# Kemah area lighted fishing pier?



## Cole Trickle (Oct 28, 2008)

I just moved to the Kemah area...is there a lighted, public fishing pier anywhere near? I'm looking for somewhere to drop an line and have a few beers on the weekends. Thanks!


----------



## bubbas kenner (Sep 4, 2010)

Go north on 146 from Kemah exit fairmont go right. pass 2 lights come to a stop sign go left next stop sign go right turn into Sylvan Beach park see big long new lighted pier to the left .Have fun be safe tight lines.


----------



## Pasadena1944 (Mar 20, 2010)

Beer is NOT allowed in Sylvan Beach and the sheriffs department does check... It's posted as you go in...


----------



## bigpun91 (Oct 2, 2005)

do the riff raft hang out at the sylvan beach pier


----------



## Pasadena1944 (Mar 20, 2010)

bigpun91 said:


> do the riff raft hang out at the sylvan beach pier


Seems to be nice people there fishing... They are trying to keep it a family friendly place.. It's patrolled by the Harris count sheriffs department....


----------



## Pasadena1944 (Mar 20, 2010)

Cole Trickle said:


> I just moved to the Kemah area...is there a lighted, public fishing pier anywhere near?
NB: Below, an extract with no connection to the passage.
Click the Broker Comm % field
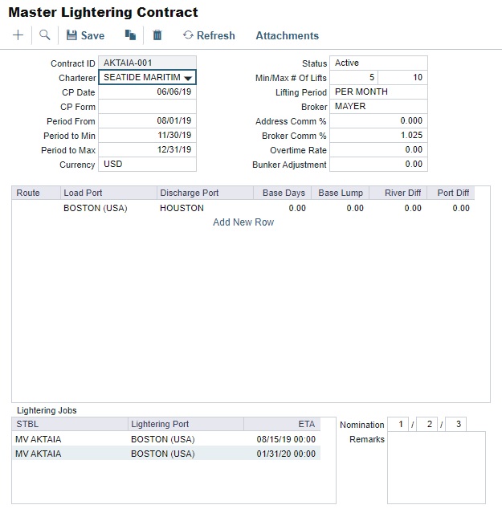502x509 pixels. click(x=378, y=136)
I'm looking for somewhere to drop an line and have a few beers on the weekends. Thanks!


You may want to try the 61st street pier on Galveston... You aren't that far form it...and there is a pier on 18th street in Bacliff....Not sure if it has lights..


----------



## charlie23 (Jan 11, 2005)

pine gully pier lighted at night?

Heard they charge a lot for non resident?


----------



## abreyes28 (Jan 6, 2009)

18th street pier has lights but the pier sucks to fish.


----------



## BRAD T (Oct 18, 2010)

caught at alot of good fish at 18th st


----------



## reeltimer (Feb 5, 2010)

The 18th street pier is in San Leon not Bacliff.With the wind blowing ninety to nothing i would hit the Texas City dike with some schrimp's.


----------



## jewfish (Feb 16, 2005)

Pine gully not open at night


----------



## Terry G. (Jul 17, 2006)

$20 bucks for pine gully a day !
i have talked to the mayor and some of the city council via email and they basically said "screw ya".


----------



## 100 FATHOMS (Dec 28, 2006)

18th St. pier is not too bad for fishing, plus it has a nice bar and decent cheeseburgers. They also usually have live entertainment on weekends.


----------